The Campaign to Protect Rural England, whose Chief Executive is the former Labour MEP Shaun Spiers, has been running a prominent and dishonest campaign against the Government's plans to make the planning system less bureaucratic.
Less well known is that they have also opposed the Coalition Government giving councils new powers to tackle garden grabbing. They claimed the "Government could be risking environmental disaster" by protecting gardens and removing it from the definition of brownfield land. This is because of their inflexible view that any extra housing should be squashed into our cities.But garden grabbing is also a threat to villages.
Not all green groups share the CPRE's support for garden grabbing.
Dr Simon Thornton Wood, Director of Science and Learning at the Royal Horticultural Society said:
"We welcome any measure that protects the vital resource we know gardens to be. Gardens like parks, are the green lungs of cities, improving air quality, controlling air temperature and flood risk and providing a haven for wildlife. Beyond these very practical benefits of gardens we know that gardening is great for physical and mental health. That's why we would like planning measures to go further than protecting existing gardens, to guarantee high quality green space and gardening opportunities in all new building developments, wherever they are."
Richard Bashford – Project Manager, RSPB said:
"Gardens are mini nature reserves on our doorsteps and vital habitats for all sorts of wildlife. Many much loved species rely on green spaces like gardens, such as the song thrush and house sparrow, both of which have suffered massive declines in the last few years. House sparrow numbers have plummeted by over 60 per cent and we have lost almost 75 per cent of song thrushes. If more garden space is turned into buildings they will likely decline further and the wonder that children experience on the doorstep will dwindle.
"We hope that the new measures will protect the habitats of species that have become synonymous with English gardens and demonstrate a rich eco system in our own back yards such as frogs, toads and bumble bees."
Furthermore the CPRE are completely out of touch with their own local branches.
CPRE Kent welcomed the Coalition Government's plans to tackle garden grabbing: They say:
"Garden Grabbing has been a bane in West Kent in particular where gardens have been sold off and packed with houses and even apartment blocks."
CPRE Surrey said:
"One of the key planning policy changes affects gardens. Guidance to local councils has been revised so that gardens are no longer to be treated as brownfield land. This should end “garden grabbing” by developers and help preserve green spaces in Surrey’s towns."
CPRE Cheshire said:
"It is not only the large and destructive invasions of open countryside by major developments which CPRE is fighting. Domestic gardens are also threatened. The infilling of gardens can be supported to some extent on the grounds that it is at least providing new dwellings (though these are seldom affordable) without sacrificing open countryside.

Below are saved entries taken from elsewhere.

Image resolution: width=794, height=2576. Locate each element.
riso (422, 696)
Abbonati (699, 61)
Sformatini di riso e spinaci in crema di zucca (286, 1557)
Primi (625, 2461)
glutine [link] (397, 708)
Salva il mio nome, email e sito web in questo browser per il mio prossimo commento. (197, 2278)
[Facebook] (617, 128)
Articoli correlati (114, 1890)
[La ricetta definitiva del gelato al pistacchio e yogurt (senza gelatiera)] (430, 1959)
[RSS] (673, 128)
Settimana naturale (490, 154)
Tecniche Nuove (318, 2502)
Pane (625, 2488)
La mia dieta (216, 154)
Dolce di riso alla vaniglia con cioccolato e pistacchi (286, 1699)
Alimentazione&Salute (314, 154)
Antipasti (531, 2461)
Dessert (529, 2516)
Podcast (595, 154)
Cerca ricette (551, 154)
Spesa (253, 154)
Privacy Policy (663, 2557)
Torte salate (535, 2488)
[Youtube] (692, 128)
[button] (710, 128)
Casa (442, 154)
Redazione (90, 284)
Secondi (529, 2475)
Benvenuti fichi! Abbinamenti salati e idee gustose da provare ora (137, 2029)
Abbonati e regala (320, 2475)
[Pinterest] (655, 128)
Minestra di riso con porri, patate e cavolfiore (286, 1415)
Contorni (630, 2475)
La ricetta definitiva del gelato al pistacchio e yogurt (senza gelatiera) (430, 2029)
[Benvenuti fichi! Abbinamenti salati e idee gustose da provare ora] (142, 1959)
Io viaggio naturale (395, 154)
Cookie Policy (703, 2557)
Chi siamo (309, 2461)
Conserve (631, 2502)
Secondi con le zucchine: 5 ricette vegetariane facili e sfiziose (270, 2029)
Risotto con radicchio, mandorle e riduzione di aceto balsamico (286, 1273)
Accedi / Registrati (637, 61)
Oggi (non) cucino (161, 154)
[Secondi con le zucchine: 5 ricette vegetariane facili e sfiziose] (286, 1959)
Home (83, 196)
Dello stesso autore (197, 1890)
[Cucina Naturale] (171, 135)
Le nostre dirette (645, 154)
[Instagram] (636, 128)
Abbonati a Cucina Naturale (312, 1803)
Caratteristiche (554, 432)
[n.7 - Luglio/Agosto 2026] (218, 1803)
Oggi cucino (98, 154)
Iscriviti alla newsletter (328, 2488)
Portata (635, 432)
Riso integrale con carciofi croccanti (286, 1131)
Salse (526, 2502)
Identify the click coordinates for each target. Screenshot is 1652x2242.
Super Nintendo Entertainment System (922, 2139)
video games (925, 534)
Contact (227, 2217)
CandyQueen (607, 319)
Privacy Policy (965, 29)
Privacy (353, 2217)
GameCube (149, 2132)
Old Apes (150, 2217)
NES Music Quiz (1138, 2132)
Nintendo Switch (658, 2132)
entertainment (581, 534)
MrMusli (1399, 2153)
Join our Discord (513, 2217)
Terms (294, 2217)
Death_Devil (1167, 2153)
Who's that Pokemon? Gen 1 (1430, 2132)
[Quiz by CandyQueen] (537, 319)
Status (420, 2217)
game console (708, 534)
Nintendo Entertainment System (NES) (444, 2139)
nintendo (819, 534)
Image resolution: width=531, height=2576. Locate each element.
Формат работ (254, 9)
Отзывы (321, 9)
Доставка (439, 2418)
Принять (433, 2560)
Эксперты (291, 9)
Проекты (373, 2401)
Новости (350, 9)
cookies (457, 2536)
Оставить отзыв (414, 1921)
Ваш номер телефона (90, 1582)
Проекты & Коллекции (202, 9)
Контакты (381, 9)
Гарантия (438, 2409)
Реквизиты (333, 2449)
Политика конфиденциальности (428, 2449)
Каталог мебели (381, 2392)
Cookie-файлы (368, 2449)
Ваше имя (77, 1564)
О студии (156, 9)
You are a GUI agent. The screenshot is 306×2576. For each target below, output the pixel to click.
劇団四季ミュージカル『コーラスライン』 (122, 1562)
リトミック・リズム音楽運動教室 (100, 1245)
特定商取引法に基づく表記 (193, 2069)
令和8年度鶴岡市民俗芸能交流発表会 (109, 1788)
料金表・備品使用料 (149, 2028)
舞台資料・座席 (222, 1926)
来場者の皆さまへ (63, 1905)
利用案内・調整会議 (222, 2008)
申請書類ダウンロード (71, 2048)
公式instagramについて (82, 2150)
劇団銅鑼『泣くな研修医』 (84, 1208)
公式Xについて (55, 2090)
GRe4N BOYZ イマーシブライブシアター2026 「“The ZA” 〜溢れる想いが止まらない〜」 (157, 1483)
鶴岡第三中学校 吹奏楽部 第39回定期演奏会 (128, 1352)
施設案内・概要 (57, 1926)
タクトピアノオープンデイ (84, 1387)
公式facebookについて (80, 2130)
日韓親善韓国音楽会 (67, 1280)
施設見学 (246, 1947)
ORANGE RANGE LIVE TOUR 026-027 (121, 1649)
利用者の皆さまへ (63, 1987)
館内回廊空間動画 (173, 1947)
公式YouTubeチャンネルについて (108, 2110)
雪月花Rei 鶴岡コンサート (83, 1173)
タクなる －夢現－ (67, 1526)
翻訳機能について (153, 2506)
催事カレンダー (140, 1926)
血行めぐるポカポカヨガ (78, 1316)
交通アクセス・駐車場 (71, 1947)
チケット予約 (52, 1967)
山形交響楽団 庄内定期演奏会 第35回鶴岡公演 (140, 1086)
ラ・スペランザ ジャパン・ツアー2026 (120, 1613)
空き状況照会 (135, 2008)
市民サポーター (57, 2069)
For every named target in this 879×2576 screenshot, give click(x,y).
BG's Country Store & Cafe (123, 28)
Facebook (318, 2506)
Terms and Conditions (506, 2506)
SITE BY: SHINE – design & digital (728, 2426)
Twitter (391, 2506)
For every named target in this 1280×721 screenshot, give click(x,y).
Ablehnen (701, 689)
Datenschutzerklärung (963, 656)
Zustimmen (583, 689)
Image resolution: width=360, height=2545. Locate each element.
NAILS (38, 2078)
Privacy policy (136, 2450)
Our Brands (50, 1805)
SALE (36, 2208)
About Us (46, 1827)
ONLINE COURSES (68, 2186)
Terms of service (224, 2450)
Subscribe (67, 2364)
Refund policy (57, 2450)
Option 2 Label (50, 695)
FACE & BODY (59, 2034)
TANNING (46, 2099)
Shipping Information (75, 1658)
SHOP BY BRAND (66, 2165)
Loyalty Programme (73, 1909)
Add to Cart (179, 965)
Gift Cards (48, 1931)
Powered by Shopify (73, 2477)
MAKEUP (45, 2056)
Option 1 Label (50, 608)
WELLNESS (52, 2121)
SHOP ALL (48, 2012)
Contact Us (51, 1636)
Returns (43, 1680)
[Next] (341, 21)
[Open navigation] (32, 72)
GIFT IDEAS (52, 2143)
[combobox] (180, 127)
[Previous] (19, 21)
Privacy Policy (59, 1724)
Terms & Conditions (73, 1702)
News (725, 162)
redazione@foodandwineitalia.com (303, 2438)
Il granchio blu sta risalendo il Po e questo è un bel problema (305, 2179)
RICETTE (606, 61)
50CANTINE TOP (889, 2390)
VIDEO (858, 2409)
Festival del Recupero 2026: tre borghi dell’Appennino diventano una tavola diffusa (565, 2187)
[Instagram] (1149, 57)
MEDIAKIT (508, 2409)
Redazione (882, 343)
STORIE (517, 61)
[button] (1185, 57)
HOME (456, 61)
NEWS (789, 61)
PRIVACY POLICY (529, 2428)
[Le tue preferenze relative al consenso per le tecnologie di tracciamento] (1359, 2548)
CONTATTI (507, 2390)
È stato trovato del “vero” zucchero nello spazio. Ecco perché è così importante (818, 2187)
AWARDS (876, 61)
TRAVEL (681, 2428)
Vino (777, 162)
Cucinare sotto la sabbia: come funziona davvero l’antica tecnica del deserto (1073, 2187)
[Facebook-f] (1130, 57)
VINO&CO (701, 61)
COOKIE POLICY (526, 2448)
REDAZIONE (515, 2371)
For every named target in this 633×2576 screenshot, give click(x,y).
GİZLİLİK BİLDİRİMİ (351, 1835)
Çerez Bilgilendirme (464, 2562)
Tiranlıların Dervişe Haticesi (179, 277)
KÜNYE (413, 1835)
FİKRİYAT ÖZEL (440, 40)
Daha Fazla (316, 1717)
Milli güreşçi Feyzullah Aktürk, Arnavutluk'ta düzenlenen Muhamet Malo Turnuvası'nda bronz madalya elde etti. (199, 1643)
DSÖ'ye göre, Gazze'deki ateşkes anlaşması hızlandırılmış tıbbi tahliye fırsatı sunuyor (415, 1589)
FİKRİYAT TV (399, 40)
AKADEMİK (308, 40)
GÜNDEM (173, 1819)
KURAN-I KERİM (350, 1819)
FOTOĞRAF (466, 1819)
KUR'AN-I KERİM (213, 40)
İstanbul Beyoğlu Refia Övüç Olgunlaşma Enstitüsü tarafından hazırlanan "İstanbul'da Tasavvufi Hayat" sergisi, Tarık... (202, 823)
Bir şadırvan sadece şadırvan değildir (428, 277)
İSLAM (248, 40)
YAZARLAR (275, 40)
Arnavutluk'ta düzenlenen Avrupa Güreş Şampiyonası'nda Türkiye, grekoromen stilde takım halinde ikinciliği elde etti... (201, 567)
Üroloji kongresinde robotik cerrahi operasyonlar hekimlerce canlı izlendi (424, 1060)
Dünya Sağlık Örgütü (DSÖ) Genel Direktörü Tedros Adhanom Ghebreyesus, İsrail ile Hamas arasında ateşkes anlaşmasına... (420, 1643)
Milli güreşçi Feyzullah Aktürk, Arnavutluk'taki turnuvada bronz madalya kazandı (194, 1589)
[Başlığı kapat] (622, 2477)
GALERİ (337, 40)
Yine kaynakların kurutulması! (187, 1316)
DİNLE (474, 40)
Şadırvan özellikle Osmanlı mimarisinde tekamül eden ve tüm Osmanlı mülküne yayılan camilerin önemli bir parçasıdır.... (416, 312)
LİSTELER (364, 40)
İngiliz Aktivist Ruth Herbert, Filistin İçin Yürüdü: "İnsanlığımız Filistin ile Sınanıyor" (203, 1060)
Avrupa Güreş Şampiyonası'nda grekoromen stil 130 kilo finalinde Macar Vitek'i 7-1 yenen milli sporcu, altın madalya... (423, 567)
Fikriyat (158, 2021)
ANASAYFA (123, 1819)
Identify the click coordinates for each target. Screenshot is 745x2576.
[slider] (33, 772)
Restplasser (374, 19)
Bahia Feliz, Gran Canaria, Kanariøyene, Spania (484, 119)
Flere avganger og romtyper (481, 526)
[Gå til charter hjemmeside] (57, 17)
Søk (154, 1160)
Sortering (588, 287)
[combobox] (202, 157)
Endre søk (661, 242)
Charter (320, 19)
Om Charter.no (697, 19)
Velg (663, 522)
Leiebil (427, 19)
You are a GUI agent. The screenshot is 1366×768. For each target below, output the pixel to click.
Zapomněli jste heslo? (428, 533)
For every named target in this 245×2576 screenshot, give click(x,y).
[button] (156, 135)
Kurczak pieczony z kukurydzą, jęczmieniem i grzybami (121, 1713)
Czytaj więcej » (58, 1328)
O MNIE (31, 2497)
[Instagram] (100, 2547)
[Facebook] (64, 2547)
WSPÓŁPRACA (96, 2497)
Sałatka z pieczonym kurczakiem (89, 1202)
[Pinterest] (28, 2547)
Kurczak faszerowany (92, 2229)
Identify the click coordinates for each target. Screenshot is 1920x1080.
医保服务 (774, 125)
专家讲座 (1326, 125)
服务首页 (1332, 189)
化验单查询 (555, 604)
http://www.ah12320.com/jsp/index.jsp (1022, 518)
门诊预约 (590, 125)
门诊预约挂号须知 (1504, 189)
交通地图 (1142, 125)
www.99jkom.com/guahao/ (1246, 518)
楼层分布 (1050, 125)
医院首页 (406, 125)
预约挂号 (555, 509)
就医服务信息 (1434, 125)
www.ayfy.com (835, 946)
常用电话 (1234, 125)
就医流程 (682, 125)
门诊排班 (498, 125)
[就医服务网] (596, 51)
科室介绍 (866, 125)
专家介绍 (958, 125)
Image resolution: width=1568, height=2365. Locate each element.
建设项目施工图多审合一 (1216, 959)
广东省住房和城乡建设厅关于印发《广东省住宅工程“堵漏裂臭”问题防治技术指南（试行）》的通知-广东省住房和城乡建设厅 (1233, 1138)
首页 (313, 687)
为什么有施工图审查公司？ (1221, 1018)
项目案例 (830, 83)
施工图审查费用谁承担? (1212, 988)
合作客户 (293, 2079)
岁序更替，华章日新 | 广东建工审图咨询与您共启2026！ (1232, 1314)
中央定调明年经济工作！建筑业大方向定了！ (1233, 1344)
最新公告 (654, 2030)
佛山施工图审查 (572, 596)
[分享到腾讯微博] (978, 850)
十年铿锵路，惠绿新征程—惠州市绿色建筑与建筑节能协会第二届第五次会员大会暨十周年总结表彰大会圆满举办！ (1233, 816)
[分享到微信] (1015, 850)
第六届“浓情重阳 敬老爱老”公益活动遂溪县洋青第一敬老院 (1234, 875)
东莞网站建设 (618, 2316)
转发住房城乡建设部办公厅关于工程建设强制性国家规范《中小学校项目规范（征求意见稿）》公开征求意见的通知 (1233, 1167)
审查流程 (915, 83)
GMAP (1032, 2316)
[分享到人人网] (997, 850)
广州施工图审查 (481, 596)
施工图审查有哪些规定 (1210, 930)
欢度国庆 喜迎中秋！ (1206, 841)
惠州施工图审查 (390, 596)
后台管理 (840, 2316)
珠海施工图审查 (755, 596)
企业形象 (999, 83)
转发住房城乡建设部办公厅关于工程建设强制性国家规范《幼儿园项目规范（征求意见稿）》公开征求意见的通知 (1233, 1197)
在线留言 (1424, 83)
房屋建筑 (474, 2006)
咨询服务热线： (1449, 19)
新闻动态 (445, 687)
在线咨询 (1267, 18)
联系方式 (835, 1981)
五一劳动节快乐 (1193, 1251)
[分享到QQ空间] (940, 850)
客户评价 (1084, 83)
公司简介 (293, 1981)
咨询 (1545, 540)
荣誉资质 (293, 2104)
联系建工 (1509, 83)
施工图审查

"However, the wholesale targeting of all gardens large enough to contain an extra house could prove disastrous to our environment and to the character and variety of our housing stock. The more obvious planning barriers of poor access and too close a proximity to neighbours seem inadequate to stop the erosion.
"Developers seem quite happy to demolish a perfectly good or even admirable house to gain access to a rear plot which will hold at least two dwellings, or maybe a block of flats. We do not see this as a natural process of change and development to meet need; it is mainly fuelled by speculation for financial gain… They are of course handicapped by the [last] government's unfortunate inclusion of domestic gardens in the definition of 'previously developed land'."
CPRE Essex said:
"Here’s some good news for a change! At least, we hope so. Could the Coalition Government’s proposed reforms of the planning system be just what CPREssex campaigners wanted to hear? … This also applies to proposals to end 'garden grabbing'. These could safeguard the character of our villages and suburban areas from over dense flat developments"
CPRE Sussex said:
"In recent years there has been a proliferation in the practice of the emotionally charged issue of 'Garden grabbing or backland development' and Sussex has not escaped! This development tends to particularly affect suburban areas with high house prices and the end result is often upmarket rather than affordable homes. Complaints from the public include dismay at the [last] government’s definition of brownfield sites, alarm at the way planning authorities apply the rules and revulsion at the type and style of properties being built by developers."
Having lost his seat in 1999 it would seem that Shaun Spiers is unrepresentative of his own membership. The CPRE will naturally have a view on how much housing there should be, but why does it push the Socialist line that only subsidised "affordable" housing is a benefit – that market housing in some way doesn't count?
CPRE says it believes in "empowering communities" – but it ignores the views of it own branches. When it comes to lobbying the Government the messages pushed are those of the clique at their HQ in Southwark – not their membership in the countryside.